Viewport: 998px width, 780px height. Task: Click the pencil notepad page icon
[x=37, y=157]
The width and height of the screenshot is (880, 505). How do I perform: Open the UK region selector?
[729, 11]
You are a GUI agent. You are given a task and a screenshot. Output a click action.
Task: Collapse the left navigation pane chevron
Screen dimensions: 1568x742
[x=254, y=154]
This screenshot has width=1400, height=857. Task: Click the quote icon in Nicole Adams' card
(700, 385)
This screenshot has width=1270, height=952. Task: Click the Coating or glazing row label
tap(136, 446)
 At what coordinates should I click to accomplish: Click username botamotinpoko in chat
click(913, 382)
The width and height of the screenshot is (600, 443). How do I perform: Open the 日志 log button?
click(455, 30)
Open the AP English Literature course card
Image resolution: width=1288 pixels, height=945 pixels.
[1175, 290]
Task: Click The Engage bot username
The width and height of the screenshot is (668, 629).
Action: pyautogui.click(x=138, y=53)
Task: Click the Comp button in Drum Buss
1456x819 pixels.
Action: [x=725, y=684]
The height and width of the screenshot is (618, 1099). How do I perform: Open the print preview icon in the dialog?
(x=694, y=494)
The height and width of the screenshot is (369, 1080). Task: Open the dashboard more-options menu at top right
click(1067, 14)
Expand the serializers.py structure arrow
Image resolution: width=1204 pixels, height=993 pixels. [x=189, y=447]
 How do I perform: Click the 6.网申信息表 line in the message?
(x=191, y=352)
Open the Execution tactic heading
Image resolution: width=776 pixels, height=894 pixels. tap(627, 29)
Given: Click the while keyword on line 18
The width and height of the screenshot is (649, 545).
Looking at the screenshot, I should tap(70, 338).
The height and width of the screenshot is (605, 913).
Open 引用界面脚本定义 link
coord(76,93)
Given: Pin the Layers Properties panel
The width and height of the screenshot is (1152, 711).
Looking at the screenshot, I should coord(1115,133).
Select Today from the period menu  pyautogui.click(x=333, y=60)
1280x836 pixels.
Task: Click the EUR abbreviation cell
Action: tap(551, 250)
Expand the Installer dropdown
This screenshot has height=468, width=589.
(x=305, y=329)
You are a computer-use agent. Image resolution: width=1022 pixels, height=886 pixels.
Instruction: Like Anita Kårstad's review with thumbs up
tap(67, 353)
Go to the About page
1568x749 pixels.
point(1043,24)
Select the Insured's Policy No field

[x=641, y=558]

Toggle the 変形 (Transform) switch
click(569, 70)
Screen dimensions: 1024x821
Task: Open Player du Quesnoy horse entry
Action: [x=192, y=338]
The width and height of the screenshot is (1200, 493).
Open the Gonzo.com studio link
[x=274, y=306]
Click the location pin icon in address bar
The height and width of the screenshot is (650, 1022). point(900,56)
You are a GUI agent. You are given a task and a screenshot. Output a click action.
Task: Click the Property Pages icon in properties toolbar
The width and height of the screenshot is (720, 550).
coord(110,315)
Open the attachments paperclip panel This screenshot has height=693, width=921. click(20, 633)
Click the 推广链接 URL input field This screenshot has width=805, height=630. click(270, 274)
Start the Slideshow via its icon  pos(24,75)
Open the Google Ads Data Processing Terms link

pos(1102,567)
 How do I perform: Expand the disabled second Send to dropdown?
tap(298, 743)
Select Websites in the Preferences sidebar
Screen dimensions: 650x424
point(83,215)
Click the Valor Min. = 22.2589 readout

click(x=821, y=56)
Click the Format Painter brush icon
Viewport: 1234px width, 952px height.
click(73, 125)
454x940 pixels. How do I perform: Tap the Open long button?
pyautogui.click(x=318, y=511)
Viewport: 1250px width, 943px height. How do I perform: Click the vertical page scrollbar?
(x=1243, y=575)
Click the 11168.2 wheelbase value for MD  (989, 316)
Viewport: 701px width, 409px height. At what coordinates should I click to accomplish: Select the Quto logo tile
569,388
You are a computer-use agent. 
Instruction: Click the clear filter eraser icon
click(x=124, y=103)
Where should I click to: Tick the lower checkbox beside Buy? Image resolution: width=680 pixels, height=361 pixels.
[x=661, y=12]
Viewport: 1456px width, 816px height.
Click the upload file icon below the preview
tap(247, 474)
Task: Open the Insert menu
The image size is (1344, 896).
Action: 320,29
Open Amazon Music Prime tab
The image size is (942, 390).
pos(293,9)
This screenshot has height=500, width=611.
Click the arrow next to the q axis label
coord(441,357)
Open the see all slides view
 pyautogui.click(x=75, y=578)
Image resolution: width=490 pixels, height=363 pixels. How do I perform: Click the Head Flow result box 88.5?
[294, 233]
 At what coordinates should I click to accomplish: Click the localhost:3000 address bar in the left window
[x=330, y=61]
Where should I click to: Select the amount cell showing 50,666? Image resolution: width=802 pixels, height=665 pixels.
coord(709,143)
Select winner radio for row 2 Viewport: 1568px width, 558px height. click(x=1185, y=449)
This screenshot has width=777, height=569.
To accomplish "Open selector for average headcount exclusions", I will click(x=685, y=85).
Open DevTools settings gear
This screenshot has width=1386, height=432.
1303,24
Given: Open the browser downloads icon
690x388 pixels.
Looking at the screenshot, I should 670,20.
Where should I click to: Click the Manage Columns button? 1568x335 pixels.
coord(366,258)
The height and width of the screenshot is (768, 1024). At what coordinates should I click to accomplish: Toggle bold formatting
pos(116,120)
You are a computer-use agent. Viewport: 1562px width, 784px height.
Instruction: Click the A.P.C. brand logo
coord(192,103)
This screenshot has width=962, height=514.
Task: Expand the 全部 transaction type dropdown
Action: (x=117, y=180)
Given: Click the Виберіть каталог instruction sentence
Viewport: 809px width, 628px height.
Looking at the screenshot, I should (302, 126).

• WHAT YOU WILL DO:
Write out the material above exactly, leaving out no line.

• RESULT BELOW:
Viewport: 998px width, 780px height. Task: Click the pencil notepad page icon
[x=37, y=157]
The width and height of the screenshot is (880, 505). How do I perform: Open the UK region selector?
[729, 11]
You are a GUI agent. You are given a task and a screenshot. Output a click action.
Task: Collapse the left navigation pane chevron
Screen dimensions: 1568x742
[x=254, y=154]
This screenshot has width=1400, height=857. Task: Click the quote icon in Nicole Adams' card
(700, 385)
This screenshot has width=1270, height=952. Task: Click the Coating or glazing row label
tap(136, 446)
 At what coordinates should I click to accomplish: Click username botamotinpoko in chat
click(913, 382)
The width and height of the screenshot is (600, 443). How do I perform: Open the 日志 log button?
click(455, 30)
Open the AP English Literature course card
Image resolution: width=1288 pixels, height=945 pixels.
[1175, 290]
Task: Click The Engage bot username
The width and height of the screenshot is (668, 629).
Action: pyautogui.click(x=138, y=53)
Task: Click the Comp button in Drum Buss
1456x819 pixels.
Action: [x=725, y=684]
The height and width of the screenshot is (618, 1099). How do I perform: Open the print preview icon in the dialog?
(x=694, y=494)
The height and width of the screenshot is (369, 1080). Task: Open the dashboard more-options menu at top right
click(1067, 14)
Expand the serializers.py structure arrow
Image resolution: width=1204 pixels, height=993 pixels. [x=189, y=447]
 How do I perform: Click the 6.网申信息表 line in the message?
(x=191, y=352)
Open the Execution tactic heading
Image resolution: width=776 pixels, height=894 pixels. tap(627, 29)
Given: Click the while keyword on line 18
The width and height of the screenshot is (649, 545).
Looking at the screenshot, I should tap(70, 338).
The height and width of the screenshot is (605, 913).
Open 引用界面脚本定义 link
coord(76,93)
Given: Pin the Layers Properties panel
The width and height of the screenshot is (1152, 711).
Looking at the screenshot, I should coord(1115,133).
Select Today from the period menu  pyautogui.click(x=333, y=60)
1280x836 pixels.
Task: Click the EUR abbreviation cell
Action: tap(551, 250)
Expand the Installer dropdown
This screenshot has height=468, width=589.
(x=305, y=329)
You are a computer-use agent. Image resolution: width=1022 pixels, height=886 pixels.
Instruction: Like Anita Kårstad's review with thumbs up
tap(67, 353)
Go to the About page
1568x749 pixels.
point(1043,24)
Select the Insured's Policy No field

[x=641, y=558]

Toggle the 変形 (Transform) switch
click(569, 70)
Screen dimensions: 1024x821
Task: Open Player du Quesnoy horse entry
Action: [x=192, y=338]
The width and height of the screenshot is (1200, 493).
Open the Gonzo.com studio link
[x=274, y=306]
Click the location pin icon in address bar
The height and width of the screenshot is (650, 1022). point(900,56)
You are a GUI agent. You are given a task and a screenshot. Output a click action.
Task: Click the Property Pages icon in properties toolbar
The width and height of the screenshot is (720, 550).
coord(110,315)
Open the attachments paperclip panel This screenshot has height=693, width=921. click(20, 633)
Click the 推广链接 URL input field This screenshot has width=805, height=630. click(270, 274)
Start the Slideshow via its icon  pos(24,75)
Open the Google Ads Data Processing Terms link

pos(1102,567)
 How do I perform: Expand the disabled second Send to dropdown?
tap(298, 743)
Select Websites in the Preferences sidebar
Screen dimensions: 650x424
point(83,215)
Click the Valor Min. = 22.2589 readout

click(x=821, y=56)
Click the Format Painter brush icon
Viewport: 1234px width, 952px height.
click(73, 125)
454x940 pixels. How do I perform: Tap the Open long button?
pyautogui.click(x=318, y=511)
Viewport: 1250px width, 943px height. How do I perform: Click the vertical page scrollbar?
(x=1243, y=575)
Click the 11168.2 wheelbase value for MD  (989, 316)
Viewport: 701px width, 409px height. At what coordinates should I click to accomplish: Select the Quto logo tile
569,388
You are a computer-use agent. 
Instruction: Click the clear filter eraser icon
click(x=124, y=103)
Where should I click to: Tick the lower checkbox beside Buy? Image resolution: width=680 pixels, height=361 pixels.
[x=661, y=12]
Viewport: 1456px width, 816px height.
Click the upload file icon below the preview
tap(247, 474)
Task: Open the Insert menu
The image size is (1344, 896).
Action: 320,29
Open Amazon Music Prime tab
The image size is (942, 390).
pos(293,9)
This screenshot has height=500, width=611.
Click the arrow next to the q axis label
coord(441,357)
Open the see all slides view
 pyautogui.click(x=75, y=578)
Image resolution: width=490 pixels, height=363 pixels. How do I perform: Click the Head Flow result box 88.5?
[294, 233]
 At what coordinates should I click to accomplish: Click the localhost:3000 address bar in the left window
[x=330, y=61]
Where should I click to: Select the amount cell showing 50,666? Image resolution: width=802 pixels, height=665 pixels.
coord(709,143)
Select winner radio for row 2 Viewport: 1568px width, 558px height. click(x=1185, y=449)
This screenshot has width=777, height=569.
To accomplish "Open selector for average headcount exclusions", I will click(x=685, y=85).
Open DevTools settings gear
This screenshot has width=1386, height=432.
1303,24
Given: Open the browser downloads icon
690x388 pixels.
Looking at the screenshot, I should 670,20.
Where should I click to: Click the Manage Columns button? 1568x335 pixels.
coord(366,258)
The height and width of the screenshot is (768, 1024). At what coordinates should I click to accomplish: Toggle bold formatting
pos(116,120)
You are a computer-use agent. Viewport: 1562px width, 784px height.
Instruction: Click the A.P.C. brand logo
coord(192,103)
This screenshot has width=962, height=514.
Task: Expand the 全部 transaction type dropdown
Action: (x=117, y=180)
Given: Click the Виберіть каталог instruction sentence
Viewport: 809px width, 628px height.
Looking at the screenshot, I should (302, 126).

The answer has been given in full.